» **Information given**:
┄┄┄┄┄┄┄┄┄┄┄┄┄┄┄┄┄┄┄┄

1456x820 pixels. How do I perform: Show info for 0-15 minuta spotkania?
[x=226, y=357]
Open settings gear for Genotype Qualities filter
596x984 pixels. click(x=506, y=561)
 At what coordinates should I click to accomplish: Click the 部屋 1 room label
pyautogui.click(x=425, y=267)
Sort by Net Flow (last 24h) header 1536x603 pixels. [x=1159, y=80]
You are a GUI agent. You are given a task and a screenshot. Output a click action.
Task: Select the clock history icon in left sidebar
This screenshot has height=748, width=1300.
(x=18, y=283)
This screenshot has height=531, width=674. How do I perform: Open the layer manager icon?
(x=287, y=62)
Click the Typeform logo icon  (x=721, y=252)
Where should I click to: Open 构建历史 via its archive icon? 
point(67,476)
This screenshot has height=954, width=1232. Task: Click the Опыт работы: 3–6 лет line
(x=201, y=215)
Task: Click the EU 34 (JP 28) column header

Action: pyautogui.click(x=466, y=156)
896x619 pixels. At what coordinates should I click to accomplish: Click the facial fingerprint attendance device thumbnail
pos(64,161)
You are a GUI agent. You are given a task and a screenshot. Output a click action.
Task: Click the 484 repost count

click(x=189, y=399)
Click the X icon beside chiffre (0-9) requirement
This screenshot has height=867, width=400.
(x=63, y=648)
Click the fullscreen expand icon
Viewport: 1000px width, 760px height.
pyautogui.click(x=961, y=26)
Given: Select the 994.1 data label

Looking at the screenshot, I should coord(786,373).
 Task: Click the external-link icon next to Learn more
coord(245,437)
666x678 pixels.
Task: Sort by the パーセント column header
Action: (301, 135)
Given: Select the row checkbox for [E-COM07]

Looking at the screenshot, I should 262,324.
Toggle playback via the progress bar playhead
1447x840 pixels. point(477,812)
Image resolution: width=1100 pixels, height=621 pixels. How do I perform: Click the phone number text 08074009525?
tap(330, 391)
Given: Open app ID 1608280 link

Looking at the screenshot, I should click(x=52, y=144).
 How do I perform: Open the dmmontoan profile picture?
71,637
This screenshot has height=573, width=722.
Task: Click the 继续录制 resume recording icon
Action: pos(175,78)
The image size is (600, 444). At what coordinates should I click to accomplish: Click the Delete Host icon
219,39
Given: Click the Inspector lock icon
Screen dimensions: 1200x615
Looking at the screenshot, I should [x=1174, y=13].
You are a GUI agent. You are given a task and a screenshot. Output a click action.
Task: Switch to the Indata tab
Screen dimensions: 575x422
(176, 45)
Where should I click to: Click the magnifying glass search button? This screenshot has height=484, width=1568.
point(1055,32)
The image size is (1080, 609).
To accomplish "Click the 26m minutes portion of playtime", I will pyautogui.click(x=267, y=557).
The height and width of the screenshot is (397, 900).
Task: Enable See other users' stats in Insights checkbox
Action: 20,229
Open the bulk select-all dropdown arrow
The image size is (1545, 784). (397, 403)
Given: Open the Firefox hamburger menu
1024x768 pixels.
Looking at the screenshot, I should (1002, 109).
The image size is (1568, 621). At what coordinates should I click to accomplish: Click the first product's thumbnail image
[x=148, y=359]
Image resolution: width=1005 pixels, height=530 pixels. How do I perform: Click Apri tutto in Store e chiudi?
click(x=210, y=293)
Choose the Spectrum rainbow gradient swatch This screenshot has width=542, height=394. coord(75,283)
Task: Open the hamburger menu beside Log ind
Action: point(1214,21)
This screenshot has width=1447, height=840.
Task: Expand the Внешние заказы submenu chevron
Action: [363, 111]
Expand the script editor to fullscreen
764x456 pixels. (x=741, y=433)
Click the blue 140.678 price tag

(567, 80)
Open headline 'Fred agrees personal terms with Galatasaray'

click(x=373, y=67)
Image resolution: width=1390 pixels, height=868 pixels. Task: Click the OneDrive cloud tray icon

┄┄┄┄┄┄┄┄┄┄┄┄┄┄┄┄┄┄┄┄

» **Description of the task**:
Reproduce all entries. Keep them exact.

» **Solution to the problem**:
1456x820 pixels. How do I perform: Show info for 0-15 minuta spotkania?
[x=226, y=357]
Open settings gear for Genotype Qualities filter
596x984 pixels. click(x=506, y=561)
 At what coordinates should I click to accomplish: Click the 部屋 1 room label
pyautogui.click(x=425, y=267)
Sort by Net Flow (last 24h) header 1536x603 pixels. [x=1159, y=80]
You are a GUI agent. You are given a task and a screenshot. Output a click action.
Task: Select the clock history icon in left sidebar
This screenshot has height=748, width=1300.
(x=18, y=283)
This screenshot has height=531, width=674. How do I perform: Open the layer manager icon?
(x=287, y=62)
Click the Typeform logo icon  (x=721, y=252)
Where should I click to: Open 构建历史 via its archive icon? 
point(67,476)
This screenshot has height=954, width=1232. Task: Click the Опыт работы: 3–6 лет line
(x=201, y=215)
Task: Click the EU 34 (JP 28) column header

Action: pyautogui.click(x=466, y=156)
896x619 pixels. At what coordinates should I click to accomplish: Click the facial fingerprint attendance device thumbnail
pos(64,161)
You are a GUI agent. You are given a task and a screenshot. Output a click action.
Task: Click the 484 repost count

click(x=189, y=399)
Click the X icon beside chiffre (0-9) requirement
This screenshot has height=867, width=400.
(x=63, y=648)
Click the fullscreen expand icon
Viewport: 1000px width, 760px height.
pyautogui.click(x=961, y=26)
Given: Select the 994.1 data label

Looking at the screenshot, I should coord(786,373).
 Task: Click the external-link icon next to Learn more
coord(245,437)
666x678 pixels.
Task: Sort by the パーセント column header
Action: (301, 135)
Given: Select the row checkbox for [E-COM07]

Looking at the screenshot, I should 262,324.
Toggle playback via the progress bar playhead
1447x840 pixels. point(477,812)
Image resolution: width=1100 pixels, height=621 pixels. How do I perform: Click the phone number text 08074009525?
tap(330, 391)
Given: Open app ID 1608280 link

Looking at the screenshot, I should click(x=52, y=144).
 How do I perform: Open the dmmontoan profile picture?
71,637
This screenshot has height=573, width=722.
Task: Click the 继续录制 resume recording icon
Action: pos(175,78)
The image size is (600, 444). At what coordinates should I click to accomplish: Click the Delete Host icon
219,39
Given: Click the Inspector lock icon
Screen dimensions: 1200x615
Looking at the screenshot, I should [x=1174, y=13].
You are a GUI agent. You are given a task and a screenshot. Output a click action.
Task: Switch to the Indata tab
Screen dimensions: 575x422
(176, 45)
Where should I click to: Click the magnifying glass search button? This screenshot has height=484, width=1568.
point(1055,32)
The image size is (1080, 609).
To accomplish "Click the 26m minutes portion of playtime", I will pyautogui.click(x=267, y=557).
The height and width of the screenshot is (397, 900).
Task: Enable See other users' stats in Insights checkbox
Action: 20,229
Open the bulk select-all dropdown arrow
The image size is (1545, 784). (397, 403)
Given: Open the Firefox hamburger menu
1024x768 pixels.
Looking at the screenshot, I should (1002, 109).
The image size is (1568, 621). At what coordinates should I click to accomplish: Click the first product's thumbnail image
[x=148, y=359]
Image resolution: width=1005 pixels, height=530 pixels. How do I perform: Click Apri tutto in Store e chiudi?
click(x=210, y=293)
Choose the Spectrum rainbow gradient swatch This screenshot has width=542, height=394. coord(75,283)
Task: Open the hamburger menu beside Log ind
Action: point(1214,21)
This screenshot has width=1447, height=840.
Task: Expand the Внешние заказы submenu chevron
Action: [363, 111]
Expand the script editor to fullscreen
764x456 pixels. (x=741, y=433)
Click the blue 140.678 price tag

(567, 80)
Open headline 'Fred agrees personal terms with Galatasaray'

click(x=373, y=67)
Image resolution: width=1390 pixels, height=868 pixels. Task: Click the OneDrive cloud tray icon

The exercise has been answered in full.